Auto-discovery of consensus tags for events

Edward O'Connor

EVDB Inc.

Identity tags v. Descriptive tags

  • When you tag something "etech,"
    • you don't mean "emerging technology,"
    • you mean "Emerging Technology."
  • Tech events (SxSW, ETech, etc.) seem to develop these identity tags
    • via community consensus which emerges organically

Why is this interesting?

  • easily find remote resources related to the event
    • event photos at flickr
    • transcripts / liveblogging
    • podcasts
    • etc.
  • Auto-suggest meaningful, human-generated tags to other humans
  • So let's try to find these tags!

How?

  • Get tags related to the event somehow
  • ...
  • Profit!

1. Get tags related to the event

http://tagcamp.org/ tags at del.icio.us
  • EVDB API gets us the official URL for a tech event
    • e.g. Tag Camp's site is http://tagcamp.org/
  • Get tags of this URL via del.icio.us
  • Technorati API points to blog posts which link to the URL
  • Look in those blog posts for rel="tag"

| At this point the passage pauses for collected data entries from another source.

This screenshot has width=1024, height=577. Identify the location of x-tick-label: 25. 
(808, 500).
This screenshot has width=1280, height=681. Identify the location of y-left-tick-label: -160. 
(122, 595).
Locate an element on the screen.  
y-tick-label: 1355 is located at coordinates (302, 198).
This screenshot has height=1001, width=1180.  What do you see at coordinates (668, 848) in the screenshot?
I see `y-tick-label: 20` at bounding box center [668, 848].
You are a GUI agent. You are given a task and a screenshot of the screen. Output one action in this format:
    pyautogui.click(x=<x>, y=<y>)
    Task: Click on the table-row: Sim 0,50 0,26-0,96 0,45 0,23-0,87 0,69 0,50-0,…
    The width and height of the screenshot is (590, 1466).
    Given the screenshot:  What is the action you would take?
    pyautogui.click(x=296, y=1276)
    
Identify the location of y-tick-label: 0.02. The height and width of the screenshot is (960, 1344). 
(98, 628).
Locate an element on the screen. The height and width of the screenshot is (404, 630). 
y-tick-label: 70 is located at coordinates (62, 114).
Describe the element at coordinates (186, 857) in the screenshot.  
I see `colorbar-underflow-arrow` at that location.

2. Filter out the dirty data

  • avoid idiosyncratic data
    • drop tags only appearing once in relation to this URL
    • drop tags only appearing once at all
  • drop tags matching known-to-be-generic "stop words"
    • get to rely on domain knowledge
    • e.g. "technology," "conference"

3. Do some surprisingly easy math

  • We want the tags which often appear with this event, but which don't often appear without the event.
  • fitness = tagshare(tag) / popularity(tag)
    • tagshare: the proportion of (this tag being used for this URL) to (any tag being used for this URL)
    • tag popularity: the proportion of (this tag's occurrences) to (the total number of all tag occurrences)
  • To calculate tag popularity, ask Technorati for global occurrence counts for each tag

So, how did we do?

SxSW, ETech, Tag Camp

  • http://2006.sxsw.com/
    sxsw 19.1%
    interactive 8.8%
  • http://conferences.oreillynet.com/etech/
    etech 5%
  • http://tagcamp.org/
    tagcamp 12.5%
    web2.0 7.9%
    tags 6.8%

Web Essentials, Web 2.0

  • http://we05.com/
    we05 8.3%
    css 7.7%
    web 6.2%
    web2.0 5.3%
  • http://www.web2con.com/
    web2.0 21.6%
    web 7.95%
    internet 6.13%

MacWorld Expo, When 2.0

  • http://www.macworldexpo.com/live/20/
    nothing
  • http://www.release1-0.com/events/When2index.php
    nothing
  • In general, I either
    • found a decent consensus tag for an event, or
    • I didn't find many tags at all related to the event.

Known limitations

  • Only looked at first 100 pages returned by Technorati search
  • No total tag count from del.icio.us, only observed totals for each tag

Reflection

  • Various web APIs came in handy (EVDB, Technorati)
  • rel="tag" microformat makes finding blog tags easy
  • Had to scrape del.icio.us
    • del.icio.us' API is oriented exclusively toward user's own bookrmarks
    • del.icio.us' markup doesn't use rel="tag"

Summary

  • It's relatively easy to find consensus tags
  • You don't need to be a statistician to do it
  • Applications:
    • easier to locate information related to event
    • assist community to converge on consensus tag
    • auto-tagging with human-originated tags

Thanks!

CAUTION: Made with secret alien technology - Lisp!